> _Your objective_
When you reach the line containing "You are a computer-use", stop after it; until then, copy each line of the listing exactly, starting with the first.

********

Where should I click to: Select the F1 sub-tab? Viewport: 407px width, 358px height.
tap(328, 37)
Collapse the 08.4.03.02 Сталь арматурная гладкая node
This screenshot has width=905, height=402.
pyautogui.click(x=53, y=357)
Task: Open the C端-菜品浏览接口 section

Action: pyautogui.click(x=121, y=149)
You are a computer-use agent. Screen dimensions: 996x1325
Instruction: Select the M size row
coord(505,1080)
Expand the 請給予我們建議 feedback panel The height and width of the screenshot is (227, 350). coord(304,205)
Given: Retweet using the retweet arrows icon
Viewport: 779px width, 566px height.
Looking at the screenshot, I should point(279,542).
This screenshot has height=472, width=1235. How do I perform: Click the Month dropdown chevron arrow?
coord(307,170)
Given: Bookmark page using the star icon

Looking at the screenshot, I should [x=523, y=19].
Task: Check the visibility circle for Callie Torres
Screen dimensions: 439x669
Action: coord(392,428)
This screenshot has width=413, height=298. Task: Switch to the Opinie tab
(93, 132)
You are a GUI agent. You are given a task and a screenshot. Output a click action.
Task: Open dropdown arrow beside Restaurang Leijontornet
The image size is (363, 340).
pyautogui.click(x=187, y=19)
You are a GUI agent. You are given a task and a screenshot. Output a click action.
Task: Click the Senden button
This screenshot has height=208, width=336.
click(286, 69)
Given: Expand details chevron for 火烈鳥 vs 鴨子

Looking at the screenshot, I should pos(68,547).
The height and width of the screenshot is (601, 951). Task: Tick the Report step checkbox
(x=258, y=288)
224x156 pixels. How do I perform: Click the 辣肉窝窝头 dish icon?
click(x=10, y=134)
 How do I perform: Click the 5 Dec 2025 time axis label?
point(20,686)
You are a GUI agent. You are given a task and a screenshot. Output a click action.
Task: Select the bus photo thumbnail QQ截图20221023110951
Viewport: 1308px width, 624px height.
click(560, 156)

********

> _Result for this exercise_
Where should I click to: Select the F1 sub-tab? Viewport: 407px width, 358px height.
tap(328, 37)
Collapse the 08.4.03.02 Сталь арматурная гладкая node
This screenshot has width=905, height=402.
pyautogui.click(x=53, y=357)
Task: Open the C端-菜品浏览接口 section

Action: pyautogui.click(x=121, y=149)
You are a computer-use agent. Screen dimensions: 996x1325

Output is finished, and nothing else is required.